Parade organizers estimated that tens of thousands watched the procession, including some former residents who organizers said flew back to enjoy the festivities.
Young children twirled batons as marchers and spectators danced in the streets and on sidewalks.
"It's the pride of the community," said Margarita Espada, founder and artistic director of Teatro Experimental Yerbabruja, the Central Islip-based nonprofit that organized the parade.
Marchers and spectators waved flags of their native countries or draped the flags over their bodies.

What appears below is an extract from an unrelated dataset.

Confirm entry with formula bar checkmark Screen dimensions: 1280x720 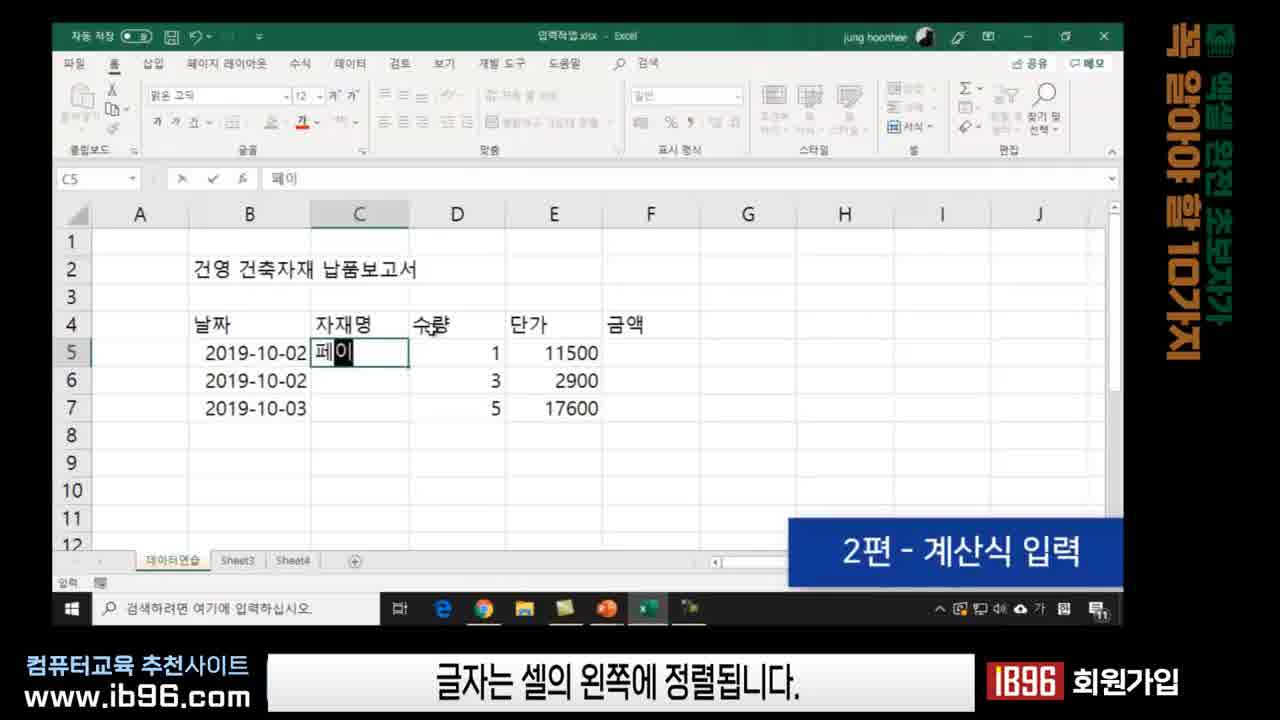[x=213, y=179]
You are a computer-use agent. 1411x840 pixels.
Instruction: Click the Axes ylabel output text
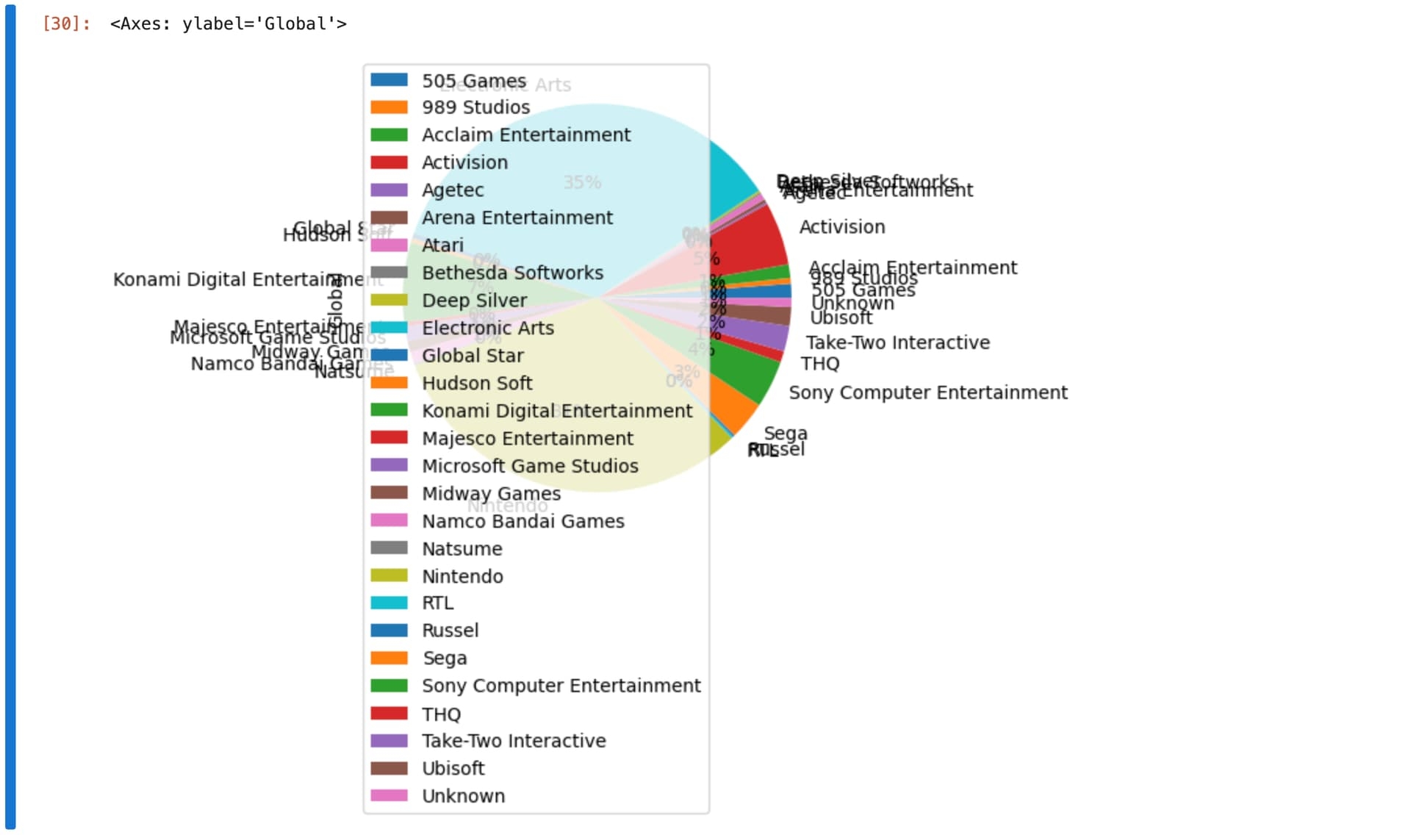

"I feel proud to be Latino," said Alberty Mateo, 44, a native of the Dominican Republic who carried a small flag. "My community is working hard to get the American dream."
His son, Juliany, 11, carried a larger Dominican Republic flag and daughter, Stephanie, 10, carried an American flag as they marched with Adelante of Suffolk County, a social services agency.
Adelante's director, Olga El Sehamy, who also marched with miniature Mexican and American flags, said the parade showcases the many Latino communities in the Brentwood area.
"We all come out on this one day and show that we are unified," said El Sehamy, whose organization provides services such as after-school homework assistance and help with college applications.
This year's parade was dedicated to the memory of Pauline Velazquez, a parade co-founder who died last year. The theme, Espada, 49, said, was that youth are our future.
"It's very important to train new generations to understand who they are, be proud of their identity and their Latino roots," said Espada, a theater lecturer at Stony Brook University.